Automakers say there is “no evidence” that auto imports pose a national security risk, and that the tariffs could actually harm U.S. economic security.

They are also facing higher prices after tariffs were imposed on aluminum and steel.

The Alliance of Automobile Manufacturers, whose members include General Motors Co, Volkswagen AG and Toyota Motor Corp, warned on the impact of the tariffs.

“Higher auto tariffs will harm American families and workers, along with the economy” and “would raise the price of an imported car nearly $6,000 and the price of a U.S.-built car $2,000,” said Jennifer Thomas, a vice president for the group.

She noted that the U.S. exports more than $100 billion of autos and parts annually to other countries, while “there is a long list of products that are largely no longer made in the U.S., including TVs, laptops, cellphones, baseballs, and commercial ships.”

No automaker or parts company has endorsed the tariffs, and they have pointed to near-record sales in recent years.

Warnings

Jennifer Kelly, the United Auto Workers union research director, noted that U.S. auto production has fallen from 12.8 million vehicles in 2000 to 11.2 million in 2017 as the sector has shed about 400,000 jobs over that period, with many jobs moving to Mexico or other low-wage countries.

“We caution that any rash actions could have unforeseen consequences, including mass layoffs for American workers, but that does not mean we should do nothing,” she said, suggesting “targeted measures.”

Many firms that sell vintage vehicles also warned that the tariffs could devastate the industry because many older cars need parts that are only made outside the United States. Polaris Industries Inc warned that off-road vehicles could also be inadvertently covered by the tariffs.

A study released by a U.S. auto dealer group warned that the tariffs could cut U.S. auto sales by 2 million vehicles annually and cost more than 117,000 auto dealer jobs, or about 10 percent of the workforce.
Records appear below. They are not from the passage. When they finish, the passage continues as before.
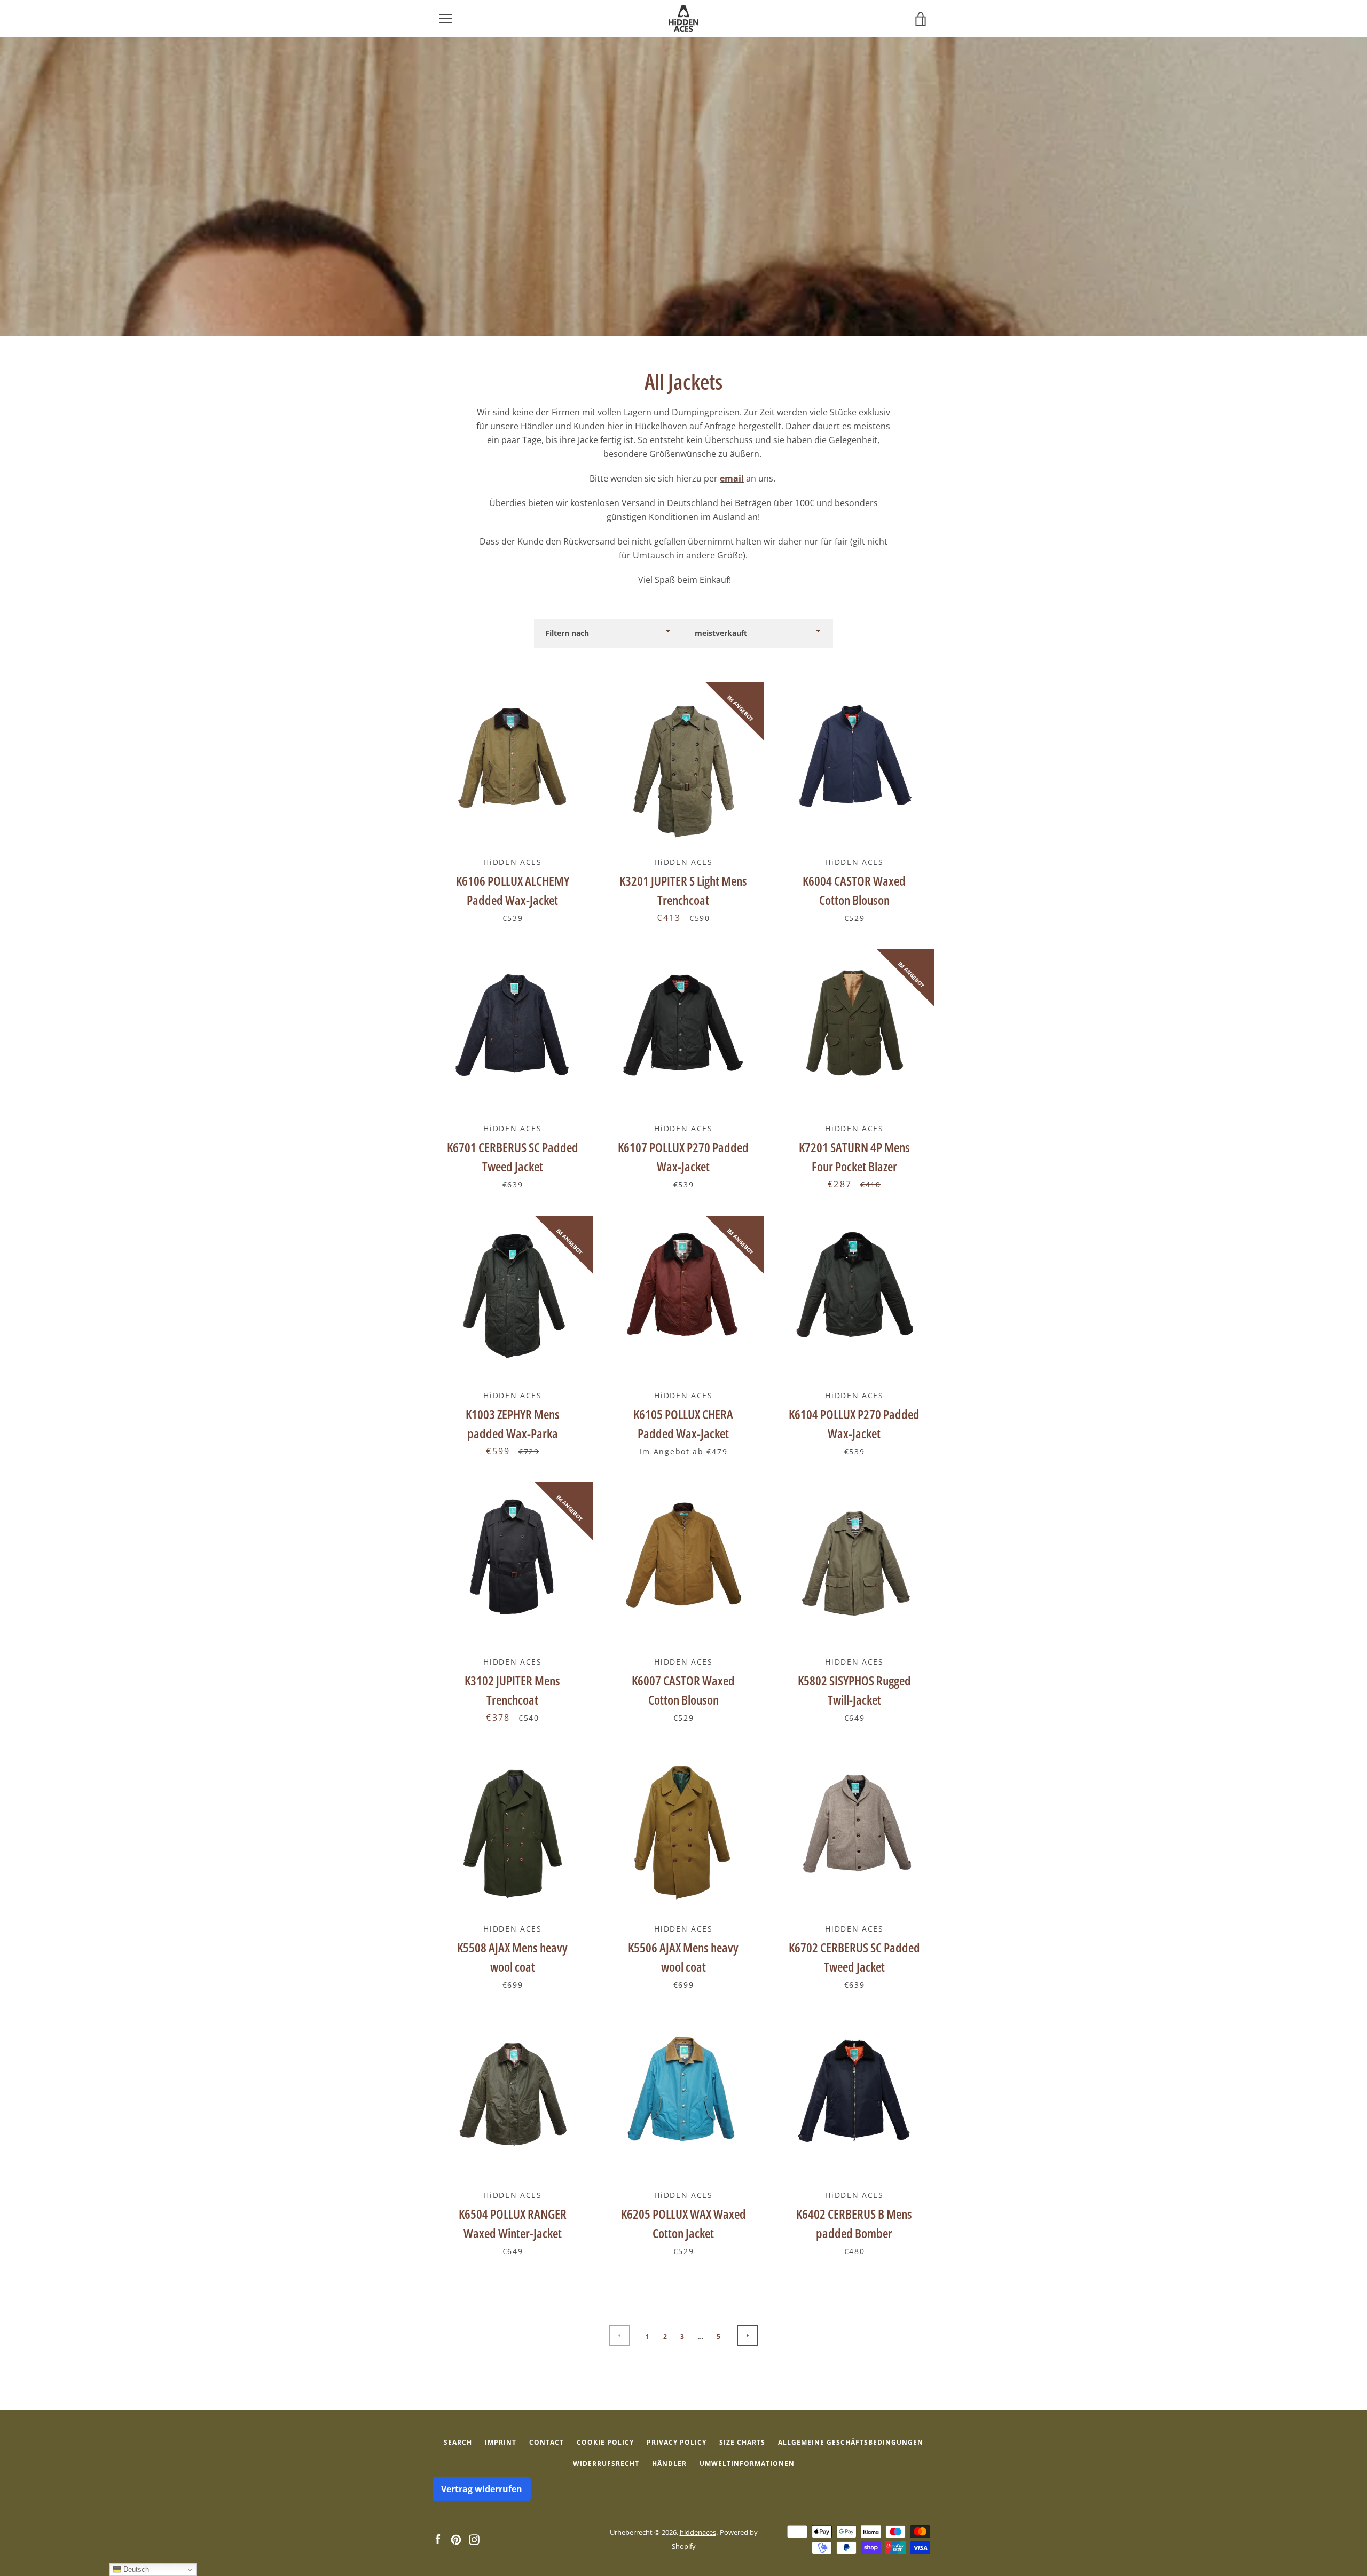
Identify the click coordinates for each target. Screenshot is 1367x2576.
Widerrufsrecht (606, 2463)
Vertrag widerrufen (481, 2489)
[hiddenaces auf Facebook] (438, 2539)
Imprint (500, 2442)
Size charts (742, 2442)
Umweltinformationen (747, 2463)
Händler (669, 2463)
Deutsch (135, 2569)
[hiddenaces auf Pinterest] (456, 2539)
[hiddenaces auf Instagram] (474, 2539)
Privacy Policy (676, 2442)
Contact (546, 2442)
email (732, 478)
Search (458, 2442)
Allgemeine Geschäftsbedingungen (850, 2442)
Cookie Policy (605, 2442)
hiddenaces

President Donald Trump has repeatedly suggested he would move quickly to impose tariffs, even before the government launched its probe.

‘Tremendous retribution’

“We said if we don’t negotiate something fair, then we have tremendous retribution, which we don’t want to use, but we have tremendous powers,” Trump said Wednesday. “We have to — including cars. Cars is the big one. And you know what we’re talking about with respect to cars and tariffs on cars.”

The European Union, Japan, Canada and Mexico, along with many automotive trade groups, are among 45 witnesses scheduled to testify during the daylong hearing.

The Commerce Department said earlier this week it aimed to complete the investigation “within a couple months.”